Thursday, October 09, 2008

oath of office

When you join the United States military, you take the oath of office. This oath states:

I do solemnly swear that I will support and defend the Constitution of the United States against all enemies, foreign and domestic; that I will bear true faith and allegiance to the same; that I take this obligation freely, without any mental reservation or purpose of evasion; and that I will well and faithfully discharge the duties of the office on which I am about to enter.

Like me, John McCain took this oath upon graduation from the United States Naval Academy. Each year, McCain takes the oath again as a member of Congress.

I would like him to square that oath with a campaign that encourages this:

These people are not all crazy or stupid. Instead -- worse -- they are normal people, worried about the future for themselves, their families, and their children, being willfully mislead, distracted, scared by a campaign more focused on winning at all costs than remembering the oath Senator McCain took.

While Senator McCain is not responsible for the behavior of every one of his friends or supporters, to encourage this kind of mob mentality is reprehensible and irresponsible.

He should be ashamed of himself.

Wednesday, October 08, 2008

digital music forum west

Last week I walked off a plane from London and gave my first music industry talk, an evening keynote at Digital Music Forum West in Los Angeles that ended just as the Biden-Palin debate was starting up.

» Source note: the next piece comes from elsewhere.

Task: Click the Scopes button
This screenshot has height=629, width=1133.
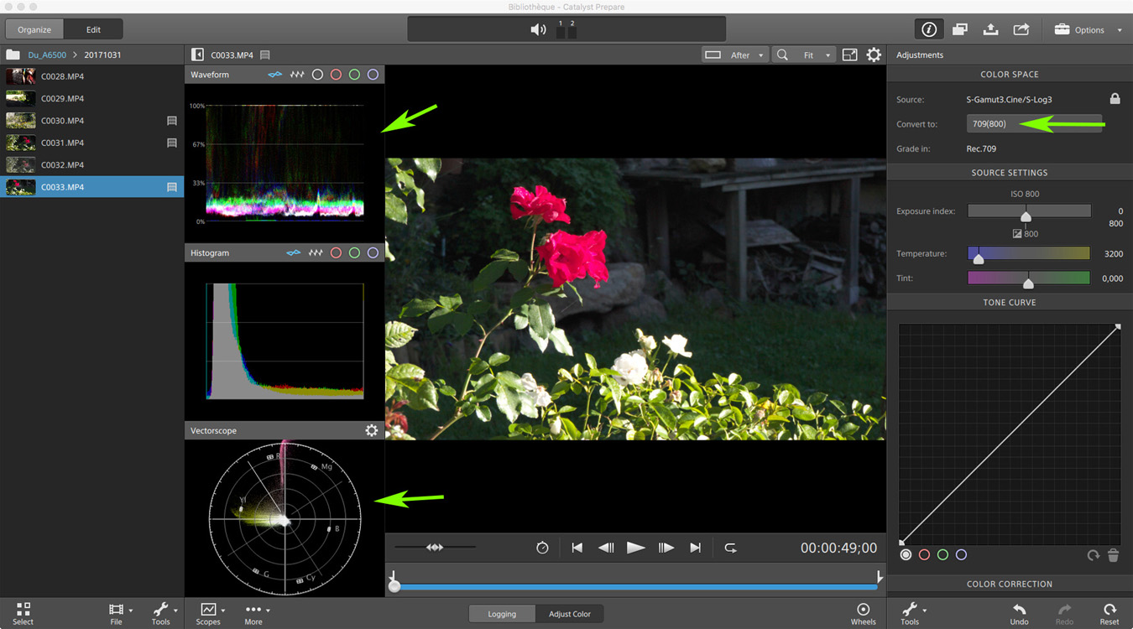Action: coord(208,613)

Fun talk to prep for, as the last 3 months at EMI have been such a "drinking from the firehouse"-experience that synthesizing all the data into a brief enough format was tricky, but the experiences of building Second Life -- particularly user-driven innovation and the tremendous explosion of music within SL -- provided the right scaffolding to build around.

Live streaming video by Ustream

Tuesday, October 07, 2008

kindle and recommendations

Yet another nice thing about Kindle is that when a friend mentions they're reading a great book you can have it in seconds. This happened to me last week and since then -- that's to a lot of time in airports -- I've read Stephenie Meyer's wonderful Twilight novels. I really enjoyed them. Equally good, although very different, is her other novel, The Host. She reminds of Elizabeth Moon at her best, with rich characters, consistent worlds, and remarkably human stories.

Yes, Twilight follows the federally mandated sequence for vampire novels

Book 1: Vampires
Book 2: Werewolves
Book 3: Vampires vs. werewolves
Book 4: Vampires vs. shadowy vampire "government"

but Meyer's disregard for many mythical conventions allows her to build the world her way, and the result is very good. Yes, it is a "young adult" novel, but that shouldn't stop you from enjoying it. I look forward to book 5!

Monday, October 06, 2008

exporting from keynote 08 to powerpoint 08

I prefer to build presentations in Keynote, but most of the world uses PowerPoint so I often need to export from Keynote. With the most up-to-date versions of each, PowerPoint could no longer open Keynote exports, failing with an uninformative error message if loaded from finder or failing silently if loaded from PowerPoint's File menu.

There is a lot of discussion about this on the Mac forums with little concrete resolution. For me, removing the speaker notes from the Keynote version fixed the problem and my exports worked again.